According to the Saline County Prosecutor’s Office, in the early morning hours of October 30, 2021, Proctor left Hot Springs for his home in Little Rock. Saline County Sheriff’s Deputy Chris Webb was patrolling Highway 70 when he spotted Proctor speeding. Webb attempted to stop Proctor, but Proctor fled from him. Deputy Webb was unable to catch up to Proctor as he entered the construction area at Highway 70 and Interstate 30. Webb alerted other sheriff’s deputies of his location and described the vehicle as a four door silver sedan.
Deputy Briana Sharver spotted Proctor as he travelled eastbound on Interstate 30. She too was unable to catch Proctor as he approached the City of Benton. Benton and Bryant police officers also pursued Proctor as he travelled the length of the county at speeds approaching 150 miles per hour.
An Arkansas State trooper was able to stop Proctor’s vehicle by performing a successful PIT maneuver as Proctor entered Pulaski County on Interstate 30. The trooper struck the rear of Proctor’s vehicle, causing it to spin and eventually stop on the interstate. Following his arrest for fleeing, officers found what they described as an ecstasy pill in Proctor’s pocket. The pill later tested positive for methamphetamine. The search of Proctor and almost the entire pursuit were recorded by police video.
At trial, Proctor testified that he panicked when he first saw the blue lights behind him. He said that he wanted to find a safe place to stop in Little Rock and contact his family. He admitted that his friend gave him “X” when he left Hot Springs. Proctor also testified that he was “all gas, no brakes” when it came to mentoring his coworkers and supporting his 11 children.
Prosecuting Attorney Chris Walton highlighted the dangers of fleeing from officers, “Individuals put not only themselves, but also the pursuing officers and general public in danger when they flee. We all know what it feels like when someone flies past us on the interstate. It didn’t have to go this far. Proctor could have pulled over and received a speeding ticket.”

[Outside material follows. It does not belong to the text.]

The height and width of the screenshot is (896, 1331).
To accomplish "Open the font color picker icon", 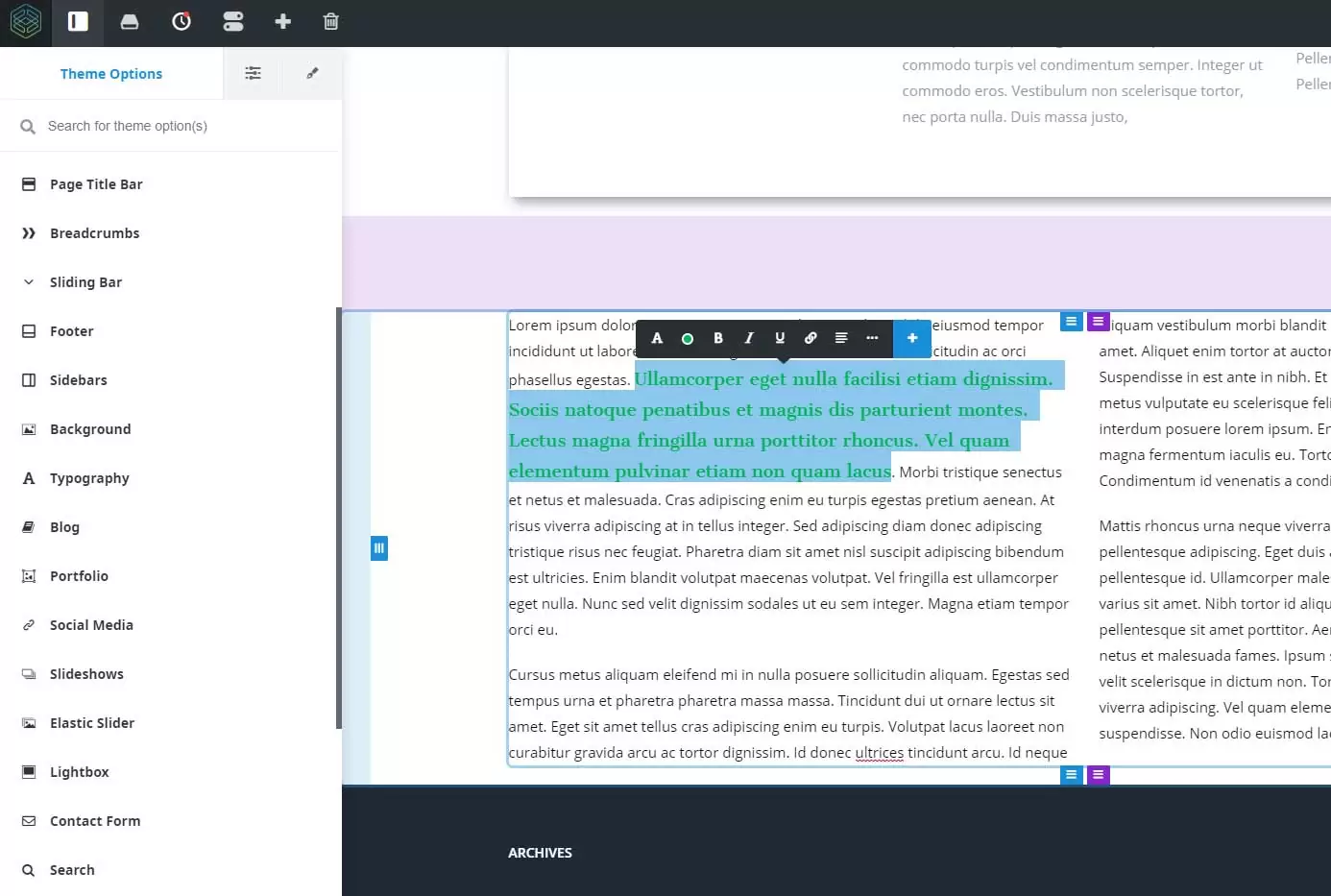I will coord(657,338).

Walton thanked members of the Saline County Sheriff’s Office, Benton and Bryant Police Departments, and Arkansas State Police for stopping Proctor before he hurt anyone.
Proctor has prior convictions for robbery, felon in possession of a firearm, and theft of property. He will be eligible for parole in approximately one year.
Deputies Shea Long and Brian Clary tried the case for the State. T. Bowie an attorney from Arkansas County represented the Defendant.